----- Records for the task
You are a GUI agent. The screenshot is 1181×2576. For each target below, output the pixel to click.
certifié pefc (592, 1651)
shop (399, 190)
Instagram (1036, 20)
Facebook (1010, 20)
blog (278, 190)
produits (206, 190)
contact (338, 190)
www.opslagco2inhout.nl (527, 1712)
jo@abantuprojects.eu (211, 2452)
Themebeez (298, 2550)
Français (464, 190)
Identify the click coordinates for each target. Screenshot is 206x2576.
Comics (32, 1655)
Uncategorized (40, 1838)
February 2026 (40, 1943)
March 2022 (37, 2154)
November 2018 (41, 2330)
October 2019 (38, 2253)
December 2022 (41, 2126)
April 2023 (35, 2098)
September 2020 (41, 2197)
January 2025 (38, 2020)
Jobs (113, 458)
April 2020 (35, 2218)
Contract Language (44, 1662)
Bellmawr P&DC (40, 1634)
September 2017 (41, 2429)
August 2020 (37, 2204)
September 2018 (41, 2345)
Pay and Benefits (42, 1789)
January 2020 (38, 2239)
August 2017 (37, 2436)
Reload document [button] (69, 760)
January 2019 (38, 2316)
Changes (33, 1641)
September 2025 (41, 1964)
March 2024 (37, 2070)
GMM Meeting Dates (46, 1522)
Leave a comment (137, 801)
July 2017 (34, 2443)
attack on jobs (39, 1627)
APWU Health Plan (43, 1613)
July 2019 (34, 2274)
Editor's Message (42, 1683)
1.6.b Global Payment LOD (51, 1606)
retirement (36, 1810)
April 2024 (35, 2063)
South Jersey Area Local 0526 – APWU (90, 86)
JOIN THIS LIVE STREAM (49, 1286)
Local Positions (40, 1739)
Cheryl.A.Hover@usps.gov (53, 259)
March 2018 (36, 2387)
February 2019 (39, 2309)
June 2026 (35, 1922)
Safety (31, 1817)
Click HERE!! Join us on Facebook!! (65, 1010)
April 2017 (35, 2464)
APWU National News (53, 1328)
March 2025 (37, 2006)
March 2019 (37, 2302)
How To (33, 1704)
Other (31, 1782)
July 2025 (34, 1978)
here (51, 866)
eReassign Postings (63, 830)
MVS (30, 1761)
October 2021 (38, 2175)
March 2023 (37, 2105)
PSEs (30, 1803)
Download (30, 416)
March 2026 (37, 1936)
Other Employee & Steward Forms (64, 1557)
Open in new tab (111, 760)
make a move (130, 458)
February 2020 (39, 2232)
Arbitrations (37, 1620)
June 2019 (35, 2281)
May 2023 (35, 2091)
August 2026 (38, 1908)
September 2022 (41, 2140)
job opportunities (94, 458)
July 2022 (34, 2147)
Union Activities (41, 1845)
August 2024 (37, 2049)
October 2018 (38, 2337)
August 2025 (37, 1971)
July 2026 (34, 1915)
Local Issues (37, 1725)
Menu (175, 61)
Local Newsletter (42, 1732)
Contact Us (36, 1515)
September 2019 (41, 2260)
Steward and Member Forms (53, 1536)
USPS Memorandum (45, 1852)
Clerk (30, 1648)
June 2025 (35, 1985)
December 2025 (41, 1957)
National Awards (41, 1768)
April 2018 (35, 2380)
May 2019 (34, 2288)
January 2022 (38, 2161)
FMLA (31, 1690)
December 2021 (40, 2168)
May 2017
----------
Nothing but an exact copy of the lines from the first one above through the line holding "December 2022 (41, 2126)" should be returned.

You are a GUI agent. The screenshot is 1181×2576. For each target below, output the pixel to click.
certifié pefc (592, 1651)
shop (399, 190)
Instagram (1036, 20)
Facebook (1010, 20)
blog (278, 190)
produits (206, 190)
contact (338, 190)
www.opslagco2inhout.nl (527, 1712)
jo@abantuprojects.eu (211, 2452)
Themebeez (298, 2550)
Français (464, 190)
Identify the click coordinates for each target. Screenshot is 206x2576.
Comics (32, 1655)
Uncategorized (40, 1838)
February 2026 (40, 1943)
March 2022 (37, 2154)
November 2018 (41, 2330)
October 2019 (38, 2253)
December 2022 (41, 2126)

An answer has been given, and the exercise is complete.